Sunday, March 13, 2011

Dusky Robins and More

I've walked around a nearby reserve on numerous occasions lately, mainly because it's flat and easy walking as I'm still trying to throw off a persistent chest infection. I feel I'm on nodding terms with some of the feathered inhabitants, but have refrained so far from giving them individual names; it's tempting, but my imagination doesn't stretch that far. The upside of walking the same areas regularly is that it gives the observer an insight into the daily lives and movements of some species.

Their presence or otherwise seems, probably predictably, linked largely to temperature. On a cold morning I've usually found several species foraging on the ground, even species like Dusky Woodswallows and Tree Martins that are normally found hawking in flight. Insects grounded, birds seek insects on ground!

Dusky Robins, a Tasmanian endemic, are almost exclusively ground feeders, although they will chase the odd flying insect, or pick at insects on bark. Surprisingly, they take their share of skinks (small lizards) too.
On most mornings, I hear their mournful two note contact call, as family groups move through the light bush. The young still showing a few rufous feathers as they 'emerge' from the juvenile plumage. On one recent morning, I decided to observe them more closely and stood amongst the scrub just watching, taking the odd photograph as the opportunity offered. They spend much of their time on a low branch or stump, usually facing the sun and just watching for any movement among the woodland debris. Dropping down and seizing their prey, often returning to a perch to consume it. On the menu this particular morning appeared to be mostly small grubs. Their grey brown plumage matches the surroundings all too well (from my perspective) and I missed several good photographic opportunities as I'd failed to notice a close approach until they moved on.

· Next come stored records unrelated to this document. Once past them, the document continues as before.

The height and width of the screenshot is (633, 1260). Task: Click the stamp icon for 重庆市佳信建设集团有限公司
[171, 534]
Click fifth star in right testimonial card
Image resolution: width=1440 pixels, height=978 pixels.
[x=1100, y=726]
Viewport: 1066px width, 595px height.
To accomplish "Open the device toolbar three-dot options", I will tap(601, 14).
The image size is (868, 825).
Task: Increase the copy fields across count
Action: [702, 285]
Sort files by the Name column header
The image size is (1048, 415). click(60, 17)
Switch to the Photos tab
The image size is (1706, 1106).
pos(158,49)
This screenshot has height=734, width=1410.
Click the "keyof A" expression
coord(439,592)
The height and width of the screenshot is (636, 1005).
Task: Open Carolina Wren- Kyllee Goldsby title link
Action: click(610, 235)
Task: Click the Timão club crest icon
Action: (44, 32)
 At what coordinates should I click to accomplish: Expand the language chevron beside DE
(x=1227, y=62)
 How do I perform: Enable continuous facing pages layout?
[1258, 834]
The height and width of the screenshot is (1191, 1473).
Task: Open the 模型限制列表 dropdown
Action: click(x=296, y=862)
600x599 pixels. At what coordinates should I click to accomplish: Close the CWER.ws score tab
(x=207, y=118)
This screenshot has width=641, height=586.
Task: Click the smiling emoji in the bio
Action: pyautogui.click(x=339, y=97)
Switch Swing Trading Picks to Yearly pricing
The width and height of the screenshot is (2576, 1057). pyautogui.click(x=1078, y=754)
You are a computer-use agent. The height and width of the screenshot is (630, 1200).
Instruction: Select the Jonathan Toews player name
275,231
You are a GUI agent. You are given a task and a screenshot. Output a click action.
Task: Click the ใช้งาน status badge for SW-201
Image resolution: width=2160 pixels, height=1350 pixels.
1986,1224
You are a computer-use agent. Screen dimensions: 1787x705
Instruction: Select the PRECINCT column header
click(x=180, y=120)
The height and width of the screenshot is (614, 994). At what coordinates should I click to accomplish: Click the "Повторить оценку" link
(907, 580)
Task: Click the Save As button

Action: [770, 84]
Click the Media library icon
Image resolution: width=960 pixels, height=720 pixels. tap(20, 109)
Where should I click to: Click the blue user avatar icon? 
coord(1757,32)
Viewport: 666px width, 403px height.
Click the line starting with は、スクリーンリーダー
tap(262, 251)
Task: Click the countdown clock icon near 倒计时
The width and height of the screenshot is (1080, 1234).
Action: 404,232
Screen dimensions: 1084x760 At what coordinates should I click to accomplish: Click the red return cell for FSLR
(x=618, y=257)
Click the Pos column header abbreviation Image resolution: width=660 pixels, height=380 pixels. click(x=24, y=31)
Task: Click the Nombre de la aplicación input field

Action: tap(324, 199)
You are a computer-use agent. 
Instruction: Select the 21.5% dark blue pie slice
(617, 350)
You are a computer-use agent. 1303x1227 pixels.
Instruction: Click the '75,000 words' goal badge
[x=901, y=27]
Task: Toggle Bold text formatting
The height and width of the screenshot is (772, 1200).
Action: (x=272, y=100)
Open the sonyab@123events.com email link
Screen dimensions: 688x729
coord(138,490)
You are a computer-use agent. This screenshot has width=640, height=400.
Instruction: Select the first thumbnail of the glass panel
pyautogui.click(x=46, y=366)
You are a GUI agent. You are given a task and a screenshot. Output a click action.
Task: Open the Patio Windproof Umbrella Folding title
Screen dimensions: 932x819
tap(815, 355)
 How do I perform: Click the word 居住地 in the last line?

Nearby I occasionally caught sight of a pair of Scarlet Robins; the female coming close enough to photograph; feeding in much the same style as the Duskys, although they often picked insects off the acacia leaves, as did small flocks of Superb Fairy-wrens, Brown and Yellow-rumped Thornbills and Silvereyes. Unlike the Dusky Robins, which forage widely through the woodland, the several pairs of Scarlet Robin at this venue rarely move far from their territories, and are present, with males announcing their occupation, all year round.

At one point the bush went silent, and from experience this usually means that a predator is present. I had earlier heard the unmistakable Brown Falcon "kekeke" call as one flew over, and Forest Ravens can sometimes have a similar effect, and there was no lack of them. But I'd had a very brief view of a bird landing in a nearby pine, and although through the binoculars I could only see a portion of the bird, it was enough to confirm that it was a Brown Goshawk. It had presumably seen me too as it flew off. After such events the bush can remain silent for a good while and I was considering moving on, but luck must have been with me, as a juvenile Fan-tailed Cuckoo almost immediately flew into the area. I took a few shots, in hope more than expectation in the mottled light. As I stood there reviewing the recently taken images, I noticed a movement to my right and there in all its' glory was an adult Fan-tailed Cuckoo right in front of me! Time for a few shots before it too moved on. I decided that I'd probably used up all my good fortune and it was time to get back to review my handiwork on my PC. A very interesting morning.